Convicted racist Vicki Momberg appeared on Onkgopotse ‘JJ’ Tabane’s show Your View on Newzroom Afrika on Wednesday night, telling the show’s host that, in her view, racism “is not a crime”.
“I’m not guilty of a crime, I’m guilty of lashing out because of the trauma that I was under,” she continued.
While Momberg feels racism is not a crime, Magistrate Pravina Rugoonandan disagreed, finding Momberg guilty of four counts of crimen injuria last year for calling a black police officer the k-word 48 times when he came to her aid following a smash-and-grab incident.

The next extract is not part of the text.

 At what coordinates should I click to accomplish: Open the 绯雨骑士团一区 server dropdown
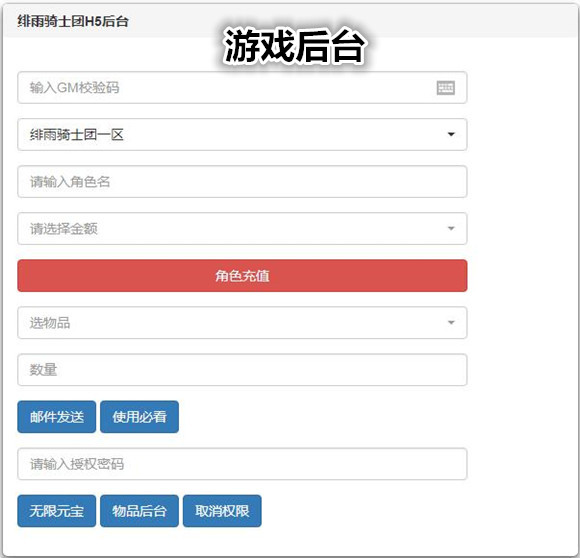pos(242,135)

She was sentenced to three years in prison, one of which one was suspended, in the first case of someone being sent to jail for using South Africa’s most notorious racial slur. She has since attempted to appeal both the verdict and sentence, with judgment on her appeal having been reserved on Tuesday. She has gone through five different legal teams so far, with her last set of lawyers quitting in dramatic fashion after Momberg engaged in a rant in court on Tuesday, speaking directly to the judge despite her lawyers urging her not to do so.
During her interview, she said that she had suffered temporary insanity when she used the racial slur repeatedly.
“It was a temporary state, it was something I suffered for not realising even that it had affected anybody,” she said.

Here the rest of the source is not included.